### [Exercise instructions]
Give every line of the listing below as a JSON list of strings, one string per line, skipping any blank lines.

### [Material to process]
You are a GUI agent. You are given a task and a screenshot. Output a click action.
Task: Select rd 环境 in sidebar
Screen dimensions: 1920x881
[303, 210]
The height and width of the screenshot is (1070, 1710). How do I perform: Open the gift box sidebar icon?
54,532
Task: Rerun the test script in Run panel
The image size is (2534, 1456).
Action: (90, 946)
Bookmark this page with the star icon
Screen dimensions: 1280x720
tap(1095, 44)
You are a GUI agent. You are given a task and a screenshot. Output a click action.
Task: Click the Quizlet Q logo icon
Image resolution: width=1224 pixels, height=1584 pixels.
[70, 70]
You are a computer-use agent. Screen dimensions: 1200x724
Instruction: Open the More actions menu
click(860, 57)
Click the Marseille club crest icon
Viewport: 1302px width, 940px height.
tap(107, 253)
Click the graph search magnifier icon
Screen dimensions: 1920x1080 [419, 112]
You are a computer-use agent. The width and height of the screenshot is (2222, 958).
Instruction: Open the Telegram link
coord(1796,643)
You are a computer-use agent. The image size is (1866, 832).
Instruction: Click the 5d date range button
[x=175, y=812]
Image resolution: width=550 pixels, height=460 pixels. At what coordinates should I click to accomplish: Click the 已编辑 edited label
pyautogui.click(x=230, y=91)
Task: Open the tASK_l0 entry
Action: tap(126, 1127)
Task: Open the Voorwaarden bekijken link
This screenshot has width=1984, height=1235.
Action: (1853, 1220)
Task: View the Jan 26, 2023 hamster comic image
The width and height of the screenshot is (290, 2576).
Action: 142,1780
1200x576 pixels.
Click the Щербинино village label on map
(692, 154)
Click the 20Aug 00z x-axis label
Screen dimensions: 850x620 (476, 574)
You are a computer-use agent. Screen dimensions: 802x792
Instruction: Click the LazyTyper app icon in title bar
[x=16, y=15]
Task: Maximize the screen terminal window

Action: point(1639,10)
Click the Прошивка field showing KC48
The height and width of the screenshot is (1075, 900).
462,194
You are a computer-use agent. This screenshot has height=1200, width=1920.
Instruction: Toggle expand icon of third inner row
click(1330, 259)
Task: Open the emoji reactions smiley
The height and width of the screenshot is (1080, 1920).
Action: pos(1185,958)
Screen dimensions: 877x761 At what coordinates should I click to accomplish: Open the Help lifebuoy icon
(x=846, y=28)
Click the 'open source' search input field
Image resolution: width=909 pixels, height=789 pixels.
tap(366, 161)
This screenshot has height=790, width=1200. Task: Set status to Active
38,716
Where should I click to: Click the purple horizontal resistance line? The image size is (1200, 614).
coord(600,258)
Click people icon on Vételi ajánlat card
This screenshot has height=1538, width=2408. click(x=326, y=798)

### [Answer for the task]
[
  "You are a GUI agent. You are given a task and a screenshot. Output a click action.",
  "Task: Select rd 环境 in sidebar",
  "Screen dimensions: 1920x881",
  "[303, 210]",
  "The height and width of the screenshot is (1070, 1710). How do I perform: Open the gift box sidebar icon?",
  "54,532",
  "Task: Rerun the test script in Run panel",
  "The image size is (2534, 1456).",
  "Action: (90, 946)",
  "Bookmark this page with the star icon",
  "Screen dimensions: 1280x720",
  "tap(1095, 44)",
  "You are a GUI agent. You are given a task and a screenshot. Output a click action.",
  "Task: Click the Quizlet Q logo icon",
  "Image resolution: width=1224 pixels, height=1584 pixels.",
  "[70, 70]",
  "You are a computer-use agent. Screen dimensions: 1200x724",
  "Instruction: Open the More actions menu",
  "click(860, 57)",
  "Click the Marseille club crest icon",
  "Viewport: 1302px width, 940px height.",
  "tap(107, 253)",
  "Click the graph search magnifier icon",
  "Screen dimensions: 1920x1080 [419, 112]",
  "You are a computer-use agent. The width and height of the screenshot is (2222, 958).",
  "Instruction: Open the Telegram link",
  "coord(1796,643)",
  "You are a computer-use agent. The image size is (1866, 832).",
  "Instruction: Click the 5d date range button",
  "[x=175, y=812]",
  "Image resolution: width=550 pixels, height=460 pixels. At what coordinates should I click to accomplish: Click the 已编辑 edited label",
  "pyautogui.click(x=230, y=91)",
  "Task: Open the tASK_l0 entry",
  "Action: tap(126, 1127)",
  "Task: Open the Voorwaarden bekijken link",
  "This screenshot has width=1984, height=1235.",
  "Action: (1853, 1220)",
  "Task: View the Jan 26, 2023 hamster comic image",
  "The width and height of the screenshot is (290, 2576).",
  "Action: 142,1780",
  "1200x576 pixels.",
  "Click the Щербинино village label on map",
  "(692, 154)",
  "Click the 20Aug 00z x-axis label",
  "Screen dimensions: 850x620 (476, 574)",
  "You are a computer-use agent. Screen dimensions: 802x792",
  "Instruction: Click the LazyTyper app icon in title bar",
  "[x=16, y=15]",
  "Task: Maximize the screen terminal window",
  "Action: point(1639,10)",
  "Click the Прошивка field showing KC48",
  "The height and width of the screenshot is (1075, 900).",
  "462,194",
  "You are a computer-use agent. This screenshot has height=1200, width=1920.",
  "Instruction: Toggle expand icon of third inner row",
  "click(1330, 259)",
  "Task: Open the emoji reactions smiley",
  "The height and width of the screenshot is (1080, 1920).",
  "Action: pos(1185,958)",
  "Screen dimensions: 877x761 At what coordinates should I click to accomplish: Open the Help lifebuoy icon",
  "(x=846, y=28)",
  "Click the 'open source' search input field",
  "Image resolution: width=909 pixels, height=789 pixels.",
  "tap(366, 161)",
  "This screenshot has height=790, width=1200. Task: Set status to Active",
  "38,716",
  "Where should I click to: Click the purple horizontal resistance line? The image size is (1200, 614).",
  "coord(600,258)",
  "Click people icon on Vételi ajánlat card",
  "This screenshot has height=1538, width=2408. click(x=326, y=798)"
]